Washington Post columnist Steven Pearlstein suggests that Wall Street's bonuses ($24 billion this year) result from something other than a high marginal productivity of labor.

Pearlstein chatted with readers about his column.
Meanwhile, over at the NY Times, Henry Blodget argues that the folks at Goldman Sachs deserve every penny. [The very same Blodget was fined and banned from the securities industry for his behavior as a Merrill Lynch stock analyst during the internet bubble... He's made a comeback as a commentator, further evidence that F. Scott Fizgerald was completely wrong when he said "there are no second acts in American lives"]

Sunday, December 17, 2006

Discounting: Morally indefensible but mathematically indispensible?

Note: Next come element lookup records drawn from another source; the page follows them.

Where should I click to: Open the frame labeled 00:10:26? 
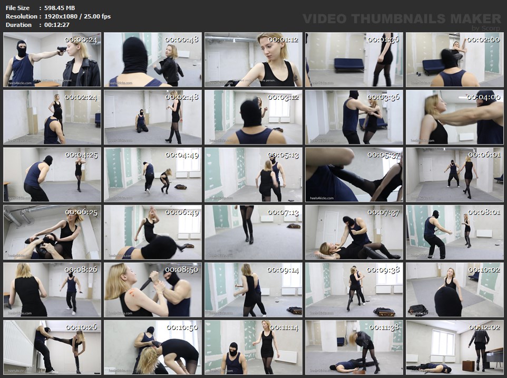[52, 347]
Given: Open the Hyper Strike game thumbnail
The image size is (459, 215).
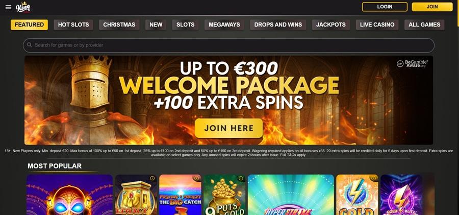Looking at the screenshot, I should [291, 195].
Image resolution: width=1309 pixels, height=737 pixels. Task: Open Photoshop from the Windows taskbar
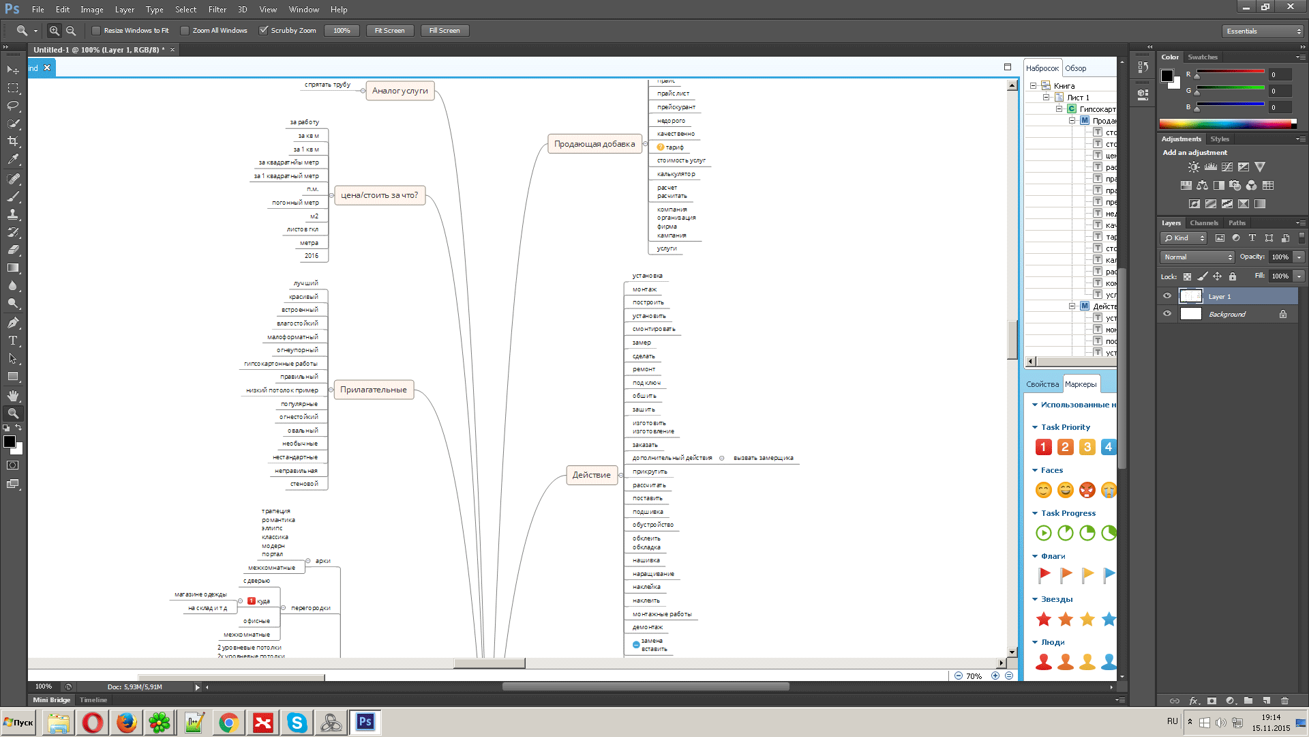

When we make choices that have very long-term implications, how much weight goes on the welfare of future generations? Most economic models assume that we "discount" the future - a custom often dictated by mathematical necessity. In the NY Times, Hal Varian explains that discounting is at issue in some economists' critiques of a recent British government report on global warming.

Tuesday, December 12, 2006

Can Hank and Ben fix the world?

With the dollar sliding, and Treasury Secretary Hank Paulson and Fed Chairman Ben Bernanke on their way to China, more attention than usual is being paid to "global macroeconomic imbalances."

In the Washington Post, Sebastian Mallaby ponders whether world trade rules should limit the ability of countries to promote exports by keeping their currencies undervalued and Robert Samuelson looks at the unique role of the US dollar. The Economist argues that our fixation on China is misdirected.

A quick refresher on the relevant economics: A country's net exports are the difference between its national savings and investment - the large US trade deficit implies that national saving insufficient to finance domestic investment, while China and the oil exporters are saving more than they are investing domestically. Their "excess" saving flows to finance US investment. The surplus countries receive financial I.O.U.s (Treasury Bonds, Stocks, etc...) in return for the goods they send us.
If a government is intervening to keep its currency "undervalued" relative to its market equilibrium price there will be excess demand. The government sells its currency to meet the excess demand, thereby accumulating reserves (e.g. China is depressing the value of the Yuan by selling it cheaply for dollars, in doing so it is piling up a massive hoard of dollars). In the short run, a cheaper currency may increase exports by making them less expensive to foreigners.

Do demand curves slope up or do colleges price discriminate?

I opt for the latter conclusion, but this NY Times article at first suggests the former. (hat tip to Jared Barton)

Friday, December 01, 2006

What do economists believe?

Greg Mankiw reports on a recent survey of economists.

Friedman v. Keynes

Brad Delong compares and contrasts the views of Friedman and Keynes; and frames questions that still fire debate.